1

Suppose I have two unordered lists of equal length in Python:

a = [5, 2, 3, 1, 4]
b = ['d', 'b', 'a', 'c', 'e']

Is there an O(n), in-place algorithm to obtain the following result?

[(1, 'a'), (2, 'b'), (3, 'c'), (4, 'd'), (5, 'e')]
Thanatos
  • 42,585
  • 14
  • 91
  • 146
dangerChihuahua007
  • 20,299
  • 35
  • 117
  • 206
  • 7
    `Is there an O(n), in-place algorithm to obtain the following result?` No, the lower boundary for sorting algorithm is provably `O(n*log(n))` and an `O(n)` solution to your problem would contradict with that. – Lie Ryan Jan 08 '12 at 07:12
  • 1
    "In place" means what here, exactly? You're starting with two lists, and ending with one: is the answer supposed to end up in `a` or `b` with no intermediate memory allocation? (At least, as best you can control in Python?) – Thanatos Jan 08 '12 at 07:31
  • Yes it is possible since there is no sparsity (gaps between the integers).
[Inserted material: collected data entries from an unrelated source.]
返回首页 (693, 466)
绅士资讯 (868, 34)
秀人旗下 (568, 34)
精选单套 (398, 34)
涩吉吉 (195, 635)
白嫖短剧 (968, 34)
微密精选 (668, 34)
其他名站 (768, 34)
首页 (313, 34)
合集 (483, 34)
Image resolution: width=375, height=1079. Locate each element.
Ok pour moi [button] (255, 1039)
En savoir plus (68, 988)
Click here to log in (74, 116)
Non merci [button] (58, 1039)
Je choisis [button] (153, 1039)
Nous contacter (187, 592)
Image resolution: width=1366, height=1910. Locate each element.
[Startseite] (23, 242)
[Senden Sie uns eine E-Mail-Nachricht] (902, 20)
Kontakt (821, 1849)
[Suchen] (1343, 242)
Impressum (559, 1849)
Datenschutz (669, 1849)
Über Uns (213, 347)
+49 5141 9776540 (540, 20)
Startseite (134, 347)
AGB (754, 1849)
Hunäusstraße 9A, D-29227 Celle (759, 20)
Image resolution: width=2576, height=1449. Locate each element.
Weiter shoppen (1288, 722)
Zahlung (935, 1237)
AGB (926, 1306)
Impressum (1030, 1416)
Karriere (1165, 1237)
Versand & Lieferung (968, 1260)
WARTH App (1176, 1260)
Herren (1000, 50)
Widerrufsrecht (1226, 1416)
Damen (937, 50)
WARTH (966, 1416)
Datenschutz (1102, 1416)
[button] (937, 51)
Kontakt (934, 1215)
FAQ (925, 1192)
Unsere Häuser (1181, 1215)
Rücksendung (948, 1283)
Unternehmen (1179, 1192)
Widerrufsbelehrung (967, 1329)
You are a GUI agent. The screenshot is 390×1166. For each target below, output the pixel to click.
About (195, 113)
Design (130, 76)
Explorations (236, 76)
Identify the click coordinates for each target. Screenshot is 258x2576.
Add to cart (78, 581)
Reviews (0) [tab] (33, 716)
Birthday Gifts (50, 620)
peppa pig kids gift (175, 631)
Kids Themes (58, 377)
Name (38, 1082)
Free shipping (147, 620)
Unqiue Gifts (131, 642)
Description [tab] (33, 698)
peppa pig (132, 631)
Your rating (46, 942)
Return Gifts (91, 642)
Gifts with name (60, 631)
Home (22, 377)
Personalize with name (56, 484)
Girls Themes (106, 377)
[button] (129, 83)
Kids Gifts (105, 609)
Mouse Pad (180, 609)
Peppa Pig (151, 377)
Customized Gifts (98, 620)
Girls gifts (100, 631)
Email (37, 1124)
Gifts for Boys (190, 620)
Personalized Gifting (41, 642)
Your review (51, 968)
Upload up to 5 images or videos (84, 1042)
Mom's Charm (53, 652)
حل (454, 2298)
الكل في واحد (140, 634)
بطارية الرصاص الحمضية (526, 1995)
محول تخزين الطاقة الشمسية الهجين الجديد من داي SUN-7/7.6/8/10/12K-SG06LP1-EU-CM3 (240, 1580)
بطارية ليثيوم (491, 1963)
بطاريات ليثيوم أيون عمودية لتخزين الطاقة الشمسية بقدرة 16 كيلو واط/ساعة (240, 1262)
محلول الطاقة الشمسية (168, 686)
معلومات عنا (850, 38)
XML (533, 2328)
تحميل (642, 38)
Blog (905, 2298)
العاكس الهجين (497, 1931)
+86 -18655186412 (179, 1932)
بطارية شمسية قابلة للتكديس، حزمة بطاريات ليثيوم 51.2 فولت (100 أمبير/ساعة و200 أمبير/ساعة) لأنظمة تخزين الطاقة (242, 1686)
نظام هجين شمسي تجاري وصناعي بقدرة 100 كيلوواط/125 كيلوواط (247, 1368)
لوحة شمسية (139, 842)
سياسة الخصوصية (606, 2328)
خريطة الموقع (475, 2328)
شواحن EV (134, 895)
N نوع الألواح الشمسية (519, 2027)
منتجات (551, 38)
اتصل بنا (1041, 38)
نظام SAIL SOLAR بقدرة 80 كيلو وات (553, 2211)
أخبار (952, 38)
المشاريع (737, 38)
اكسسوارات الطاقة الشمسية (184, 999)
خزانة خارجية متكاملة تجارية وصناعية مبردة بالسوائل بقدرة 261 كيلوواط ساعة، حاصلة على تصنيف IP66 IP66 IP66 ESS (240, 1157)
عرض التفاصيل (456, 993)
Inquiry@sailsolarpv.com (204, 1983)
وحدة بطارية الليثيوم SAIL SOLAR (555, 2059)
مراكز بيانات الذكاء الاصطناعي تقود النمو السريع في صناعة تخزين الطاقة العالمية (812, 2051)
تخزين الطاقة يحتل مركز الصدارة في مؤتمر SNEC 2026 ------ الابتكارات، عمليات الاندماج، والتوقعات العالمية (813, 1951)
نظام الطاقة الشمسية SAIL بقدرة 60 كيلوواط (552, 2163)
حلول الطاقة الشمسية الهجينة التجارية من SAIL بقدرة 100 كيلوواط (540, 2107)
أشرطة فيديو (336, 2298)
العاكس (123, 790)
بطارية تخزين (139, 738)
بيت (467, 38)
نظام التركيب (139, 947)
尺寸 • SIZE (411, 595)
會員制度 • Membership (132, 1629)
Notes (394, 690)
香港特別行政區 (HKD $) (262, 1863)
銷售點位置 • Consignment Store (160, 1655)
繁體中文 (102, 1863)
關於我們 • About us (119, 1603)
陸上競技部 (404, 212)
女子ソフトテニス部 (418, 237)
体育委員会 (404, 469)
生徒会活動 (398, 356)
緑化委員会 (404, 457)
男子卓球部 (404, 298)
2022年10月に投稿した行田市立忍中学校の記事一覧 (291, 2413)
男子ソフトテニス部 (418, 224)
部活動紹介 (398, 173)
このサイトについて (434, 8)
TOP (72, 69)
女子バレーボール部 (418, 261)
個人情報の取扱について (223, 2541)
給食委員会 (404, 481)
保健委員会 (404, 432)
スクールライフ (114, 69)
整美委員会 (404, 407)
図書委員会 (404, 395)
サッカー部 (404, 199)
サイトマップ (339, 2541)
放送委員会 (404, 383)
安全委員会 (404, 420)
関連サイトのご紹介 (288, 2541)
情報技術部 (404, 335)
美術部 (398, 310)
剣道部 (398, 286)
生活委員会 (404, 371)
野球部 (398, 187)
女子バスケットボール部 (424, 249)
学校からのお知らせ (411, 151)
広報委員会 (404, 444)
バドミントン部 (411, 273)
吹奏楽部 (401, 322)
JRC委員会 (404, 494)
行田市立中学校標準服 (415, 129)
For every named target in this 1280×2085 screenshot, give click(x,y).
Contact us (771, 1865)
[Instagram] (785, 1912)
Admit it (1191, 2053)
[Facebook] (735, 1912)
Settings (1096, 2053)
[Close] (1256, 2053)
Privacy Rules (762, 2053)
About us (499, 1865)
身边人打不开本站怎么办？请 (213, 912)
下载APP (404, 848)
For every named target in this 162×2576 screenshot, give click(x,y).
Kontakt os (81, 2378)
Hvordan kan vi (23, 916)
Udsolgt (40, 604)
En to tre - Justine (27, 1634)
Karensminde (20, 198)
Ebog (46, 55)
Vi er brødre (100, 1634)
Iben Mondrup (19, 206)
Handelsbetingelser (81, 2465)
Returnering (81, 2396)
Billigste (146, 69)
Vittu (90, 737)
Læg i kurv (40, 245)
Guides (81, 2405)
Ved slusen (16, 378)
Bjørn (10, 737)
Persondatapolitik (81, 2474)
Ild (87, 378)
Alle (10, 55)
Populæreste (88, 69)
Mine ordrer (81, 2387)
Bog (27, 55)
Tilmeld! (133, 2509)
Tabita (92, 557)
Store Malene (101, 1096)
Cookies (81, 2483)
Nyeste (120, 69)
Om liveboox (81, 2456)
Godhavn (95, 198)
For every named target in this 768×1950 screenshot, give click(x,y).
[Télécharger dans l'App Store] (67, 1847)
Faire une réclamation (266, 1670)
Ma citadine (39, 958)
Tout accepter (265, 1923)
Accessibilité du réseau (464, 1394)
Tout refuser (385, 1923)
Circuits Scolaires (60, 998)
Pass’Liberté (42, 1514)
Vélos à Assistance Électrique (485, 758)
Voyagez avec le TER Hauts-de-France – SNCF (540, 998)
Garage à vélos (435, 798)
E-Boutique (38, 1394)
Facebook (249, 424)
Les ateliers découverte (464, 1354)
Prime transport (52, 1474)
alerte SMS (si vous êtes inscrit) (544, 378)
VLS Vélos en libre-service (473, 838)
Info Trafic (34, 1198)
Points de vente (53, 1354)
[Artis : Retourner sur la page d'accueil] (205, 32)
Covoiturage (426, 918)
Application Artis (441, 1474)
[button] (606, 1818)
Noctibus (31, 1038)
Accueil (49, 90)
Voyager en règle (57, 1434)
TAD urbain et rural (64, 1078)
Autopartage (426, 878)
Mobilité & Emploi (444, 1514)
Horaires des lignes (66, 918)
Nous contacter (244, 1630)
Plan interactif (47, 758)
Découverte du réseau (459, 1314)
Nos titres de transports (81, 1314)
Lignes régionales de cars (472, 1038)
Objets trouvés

Assuming you know you have max(a)-min(a)<=N, then an O(N) solution is possible! see my implementation below. – Rusty Rob Jan 08 '12 at 08:24

4 Answers4

6

You're looking for the zip and sorted built-in functions.

r = zip(sorted(a), sorted(b))

zip takes two iterables and pairs them together in sequence (so if the lists were unsorted, you'd get (5, 'd') as your first tuple), and any excess values appear to be truncated/ignored (since they can't be paired).

sorted, the last time I looked into the code base, uses a different sorting algorithm depending on the size of the lists you give it - it should perform at about O(n*log(n)). There isn't a practical sort out there that gives you O(n) performance, since you have to still compare an individual value with the rest of the values in some amount of time.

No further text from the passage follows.